> _Verilen Görev 1_
Aşağıdaki listede "Where should I" ifadesini içeren satırla açılıp "[x=415, y=173]" ifadesini içeren satırla kapanan bölümü, iki uç satır da dahil olmak üzere ve boş satırları atlayarak numaralı bir liste biçiminde yeniden yazın.

İşverenin Delil Elde Etme Amacıyla Gizli Görüntü Alması

Okuma Süresi: 4 Dakika

Makalemizde Sosyal Medya Hesaplarının Mirasçılara İntikali konusunu inceleyeceğiz.

İşverenin Delil Elde Etme Amacıyla Gizli Görüntü Alması

Giriş

İşverenin, işçinin iş sözleşmesi devam ederken gerçekleştirdiği bazı yolsuzlukları, hukuka aykırılıkları ya da ihmal niteliği taşıyan eylemleri ispatlaması, her zaman hukuka uygun yöntemlerle gerçekleşmemektedir. İşyerinin düzenini ve güvenliğini sağlama amacıyla, işçilere gerekli aydınlatmalar yapılarak alınan tedbirler dışında kalan, işçinin izni ve bilgisi olmadan toplanan veriler, özel hayatın gizliliği açısından önemli etkiler yaratmaktadır.

İşverenin Delil Etmesi

Yargıtay’ın tanımına göre özel hayat; kişinin sadece gözlerden uzakta, başkalarıyla paylaşmadığı, kapalı kapılar ardında, dört duvar arasındaki yaşantısı ve mahremiyetinden ibaret değil, herkesin bilmediği veya bilmemesi gereken, istenildiğinde başka kişilere açıklanabilen, tamamen kişiye özel hayat olayları ve bilgilerin tamamını içerir. Bu nedenle, kamuya açık alanda bulunulması, bu alandaki her görüntü veya sesin dinlenilmesine, izlenilmesine, kaydedilmesine, sürekli ve izinsiz olarak elde bulundurulmasına rıza gösterildiği anlamına gelmez. Bu tanımdan yola çıkılarak, ilgili çalışanın izinsiz şekilde görüntüsünün alınması, özel hayatın gizliliğini ve kişisel verilerin korunmasının ihlalini gündeme getirecektir.

Kişilere bilgi verilmeksizin yapılan gizli çekim yoluyla elde edilen görüntüler, kural olarak hukuka aykırıdır ve bu yolla elde edilen deliller de hukuka aykırı olarak delil niteliğindedir. HMK m.189/2 hükmüne göre; hukuka aykırı olarak elde edilmiş deliller, mahkeme tarafından bir vakıanın ispatında dikkate alınamaz.

> _Verilen Görev 2_
Gizli görüntü alma konulu metne göre, işçiye bilgi verilmeden yapılan gizli çekimle elde edilen görüntüler neden mahkemede bir vakıanın ispatında dikkate alınamaz?

> _Veri Kayıtları_
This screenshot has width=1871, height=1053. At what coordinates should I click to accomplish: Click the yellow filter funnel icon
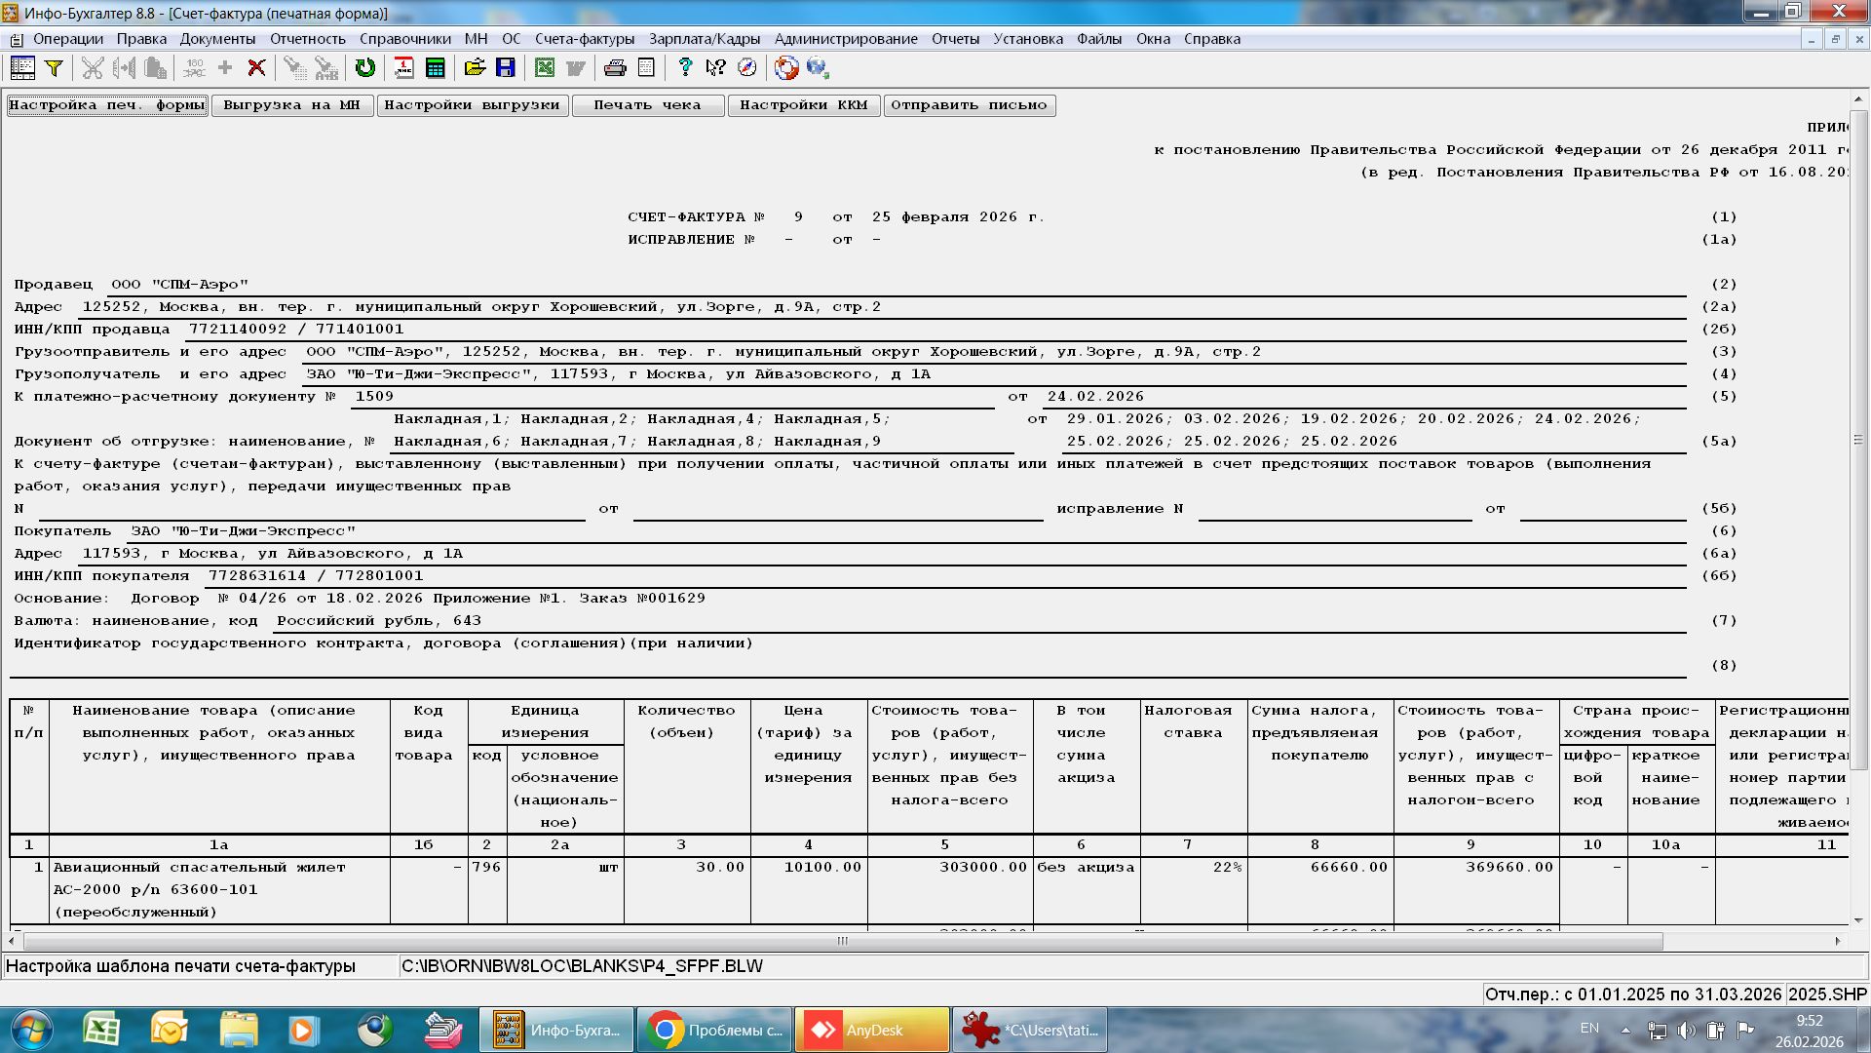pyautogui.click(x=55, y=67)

* * *

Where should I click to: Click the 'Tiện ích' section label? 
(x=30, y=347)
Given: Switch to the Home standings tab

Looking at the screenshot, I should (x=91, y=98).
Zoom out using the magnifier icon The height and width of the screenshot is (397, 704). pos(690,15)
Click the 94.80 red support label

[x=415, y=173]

> _Görevin Çözümü 1_
1. Where should I click to: Click the 'Tiện ích' section label? 
2. (x=30, y=347)
3. Given: Switch to the Home standings tab
4. Looking at the screenshot, I should (x=91, y=98).
5. Zoom out using the magnifier icon The height and width of the screenshot is (397, 704). pos(690,15)
6. Click the 94.80 red support label
7. [x=415, y=173]

> _Görevin Çözümü 2_
Kişilere bilgi verilmeksizin yapılan gizli çekimle elde edilen görüntüler kural olarak hukuka aykırıdır ve bu yolla elde edilen deliller de hukuka aykırı delil niteliği taşır. HMK m.189/2 hükmüne göre hukuka aykırı olarak elde edilmiş deliller, mahkeme tarafından bir vakıanın ispatında dikkate alınamaz.